* [Document text]:
Update 2025-07-07: An earlier version incorrectly stated that Tamarindo does not publish audited financials. Indemo also informed us that their June 2025 funding round went from ‘committed’ to ‘completed’. We also received updated AUM data that increases the number from €10.5 million to €12 million. The updated review now reflects those points.
Editor's Note: This analysis uses the latest public data as of July 4th, 2025, including platform responses and verified ownership structures. It is for informational purposes only and isn’t tailored investment advice.
Indemo offers a 50/50 profit-share on Spanish non-performing loan (NPL) recoveries, showing strong early returns (25% IRR on €1.5 million completed deals). Operating under MiFID II regulation, the platform recently improved governance by switching from an affiliated servicer (Atlan) to the independent Taurus Ibérica. Despite these positives, a critical structural flaw - the potential for undisclosed servicer changes to an affiliated entity - and the lack of a secondary market present significant investor watch points.
Indemo is currently investable, particularly during cashback campaigns, for those comfortable with NPL risks and illiquidity. The fair profit-share and independent servicing offer a reasonable risk-adjusted opportunity. However, investors should limit exposure until Indemo demonstrates commitment to transparency regarding servicer selection and delivers a functional secondary market.
Indemo is a Latvian investment firm (MiFID II licence 06.06.08.824/547, supervised by Latvijas Banka) that co-finances Spanish non-performing mortgage loans. The marketing pitch is seductive: target ~15% returns backed by real estate.
Unlike a traditional P2P loan originator that underwrites and issues new loans to borrowers, Tamarindo operates as a specialized distressed debt investor. Its process begins where a traditional loan ends: after a borrower has defaulted. Tamarindo sources and acquires portfolios of existing non-performing loans (NPLs) from Spanish banks, typically at a deep discount to their original value. It then packages these debt claims into individual investable securities (Notes), effectively acting as the deal supplier for the Indemo platform.
This model is fundamentally different from standard P2P lending. Instead of funding a new loan in exchange for a fixed interest rate, investors are refinancing Tamarindo’s acquisition of an existing bad debt. The return is not a predictable interest payment but a 50% share of the potential profit realized upon successful recovery.
Servicer sounds quite gentle. They’re not. They are the collection agency. They are the investor's legal and financial muscle, hired to do one thing: turn a defaulted loan back into cash.
Taurus operates under a limited power of attorney, giving it full legal standing to negotiate, litigate, and sell. Tool-kit: (i) cash-for-keys deals, (ii) negotiated restructurings, (iii) full court enforcement culminating in a judicial auction. Because servicer fees rank senior to investor principal in the waterfall, their efficiency and cost-discipline dictate your eventual IRR.
Taurus Ibérica is a significant player in Spanish NPLs, with 15+ years of experience, extensive real estate data, and over 80,000 sales completed. Its scale and independence provide substantial operational depth. However, that very scale might be why the prospectus notes no backup servicer, indicating a single point of failure if Taurus Ibérica were to falter.
Indemo publishes audited financials, an essential transparency measure for any platform.
These metrics reflect a typical startup growth phase, with significant cash burn supporting rapid AUM expansion.
Indemo reports an average 25.3% p.a. return, but this is based on a shallow pool of just eight completed deals - too small to validate the model's scalability. The real story isn't the headline number; it's the structure behind it.

* [Information provided]:
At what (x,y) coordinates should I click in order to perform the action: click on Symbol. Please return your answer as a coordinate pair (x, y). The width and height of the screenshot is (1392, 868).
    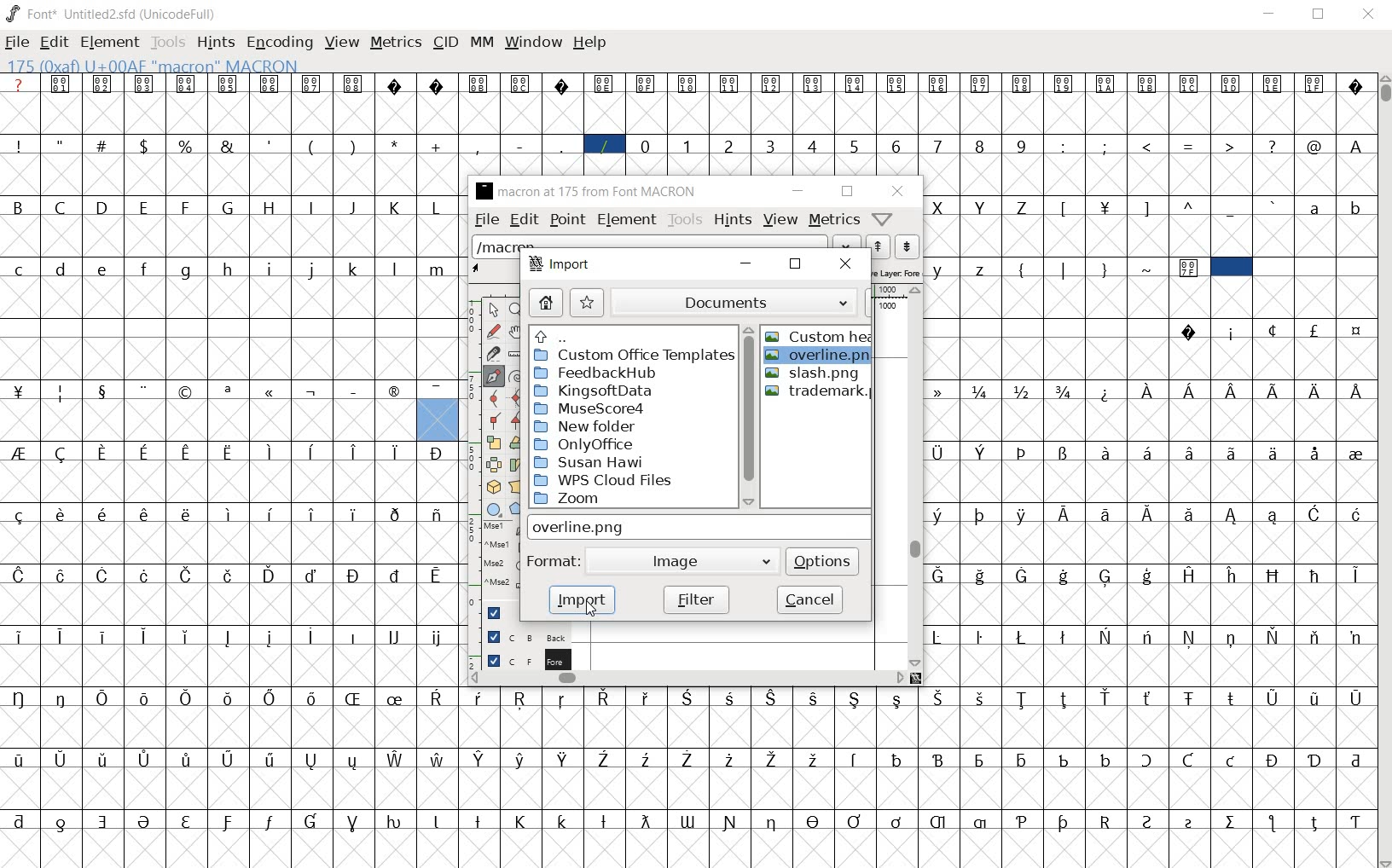
    Looking at the image, I should click on (19, 516).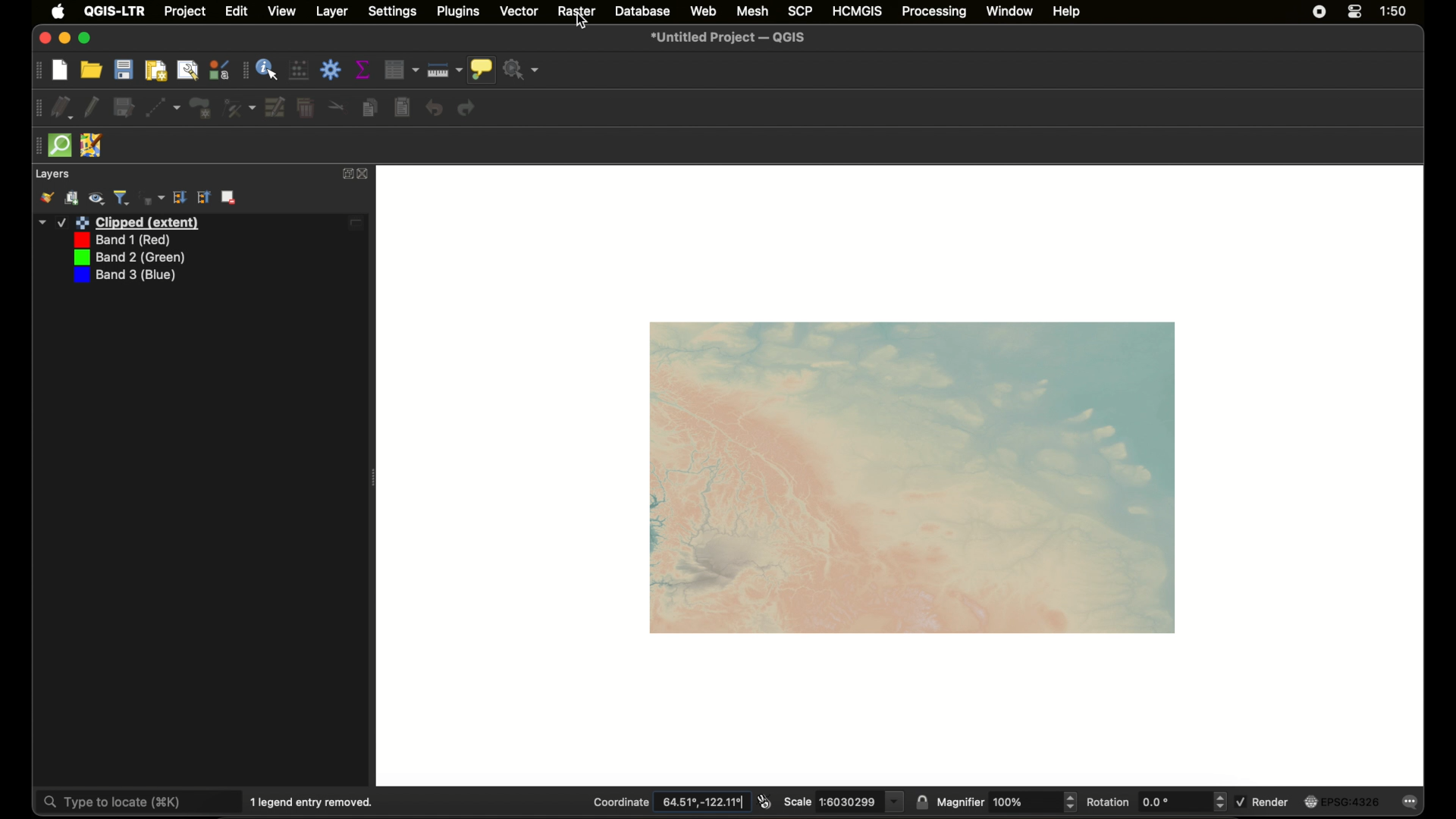 Image resolution: width=1456 pixels, height=819 pixels. What do you see at coordinates (704, 11) in the screenshot?
I see `web` at bounding box center [704, 11].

* [What you are asked to do]:
Using the Indemo review above, answer these questions:
1. Which independent servicer replaced the affiliated servicer Atlan?
2. Which authority supervises Indemo?
3. To what figure was Indemo's AUM revised in the update?

* [Output of the exercise]:
1. Taurus Ibérica
2. Latvijas Banka
3. €12 million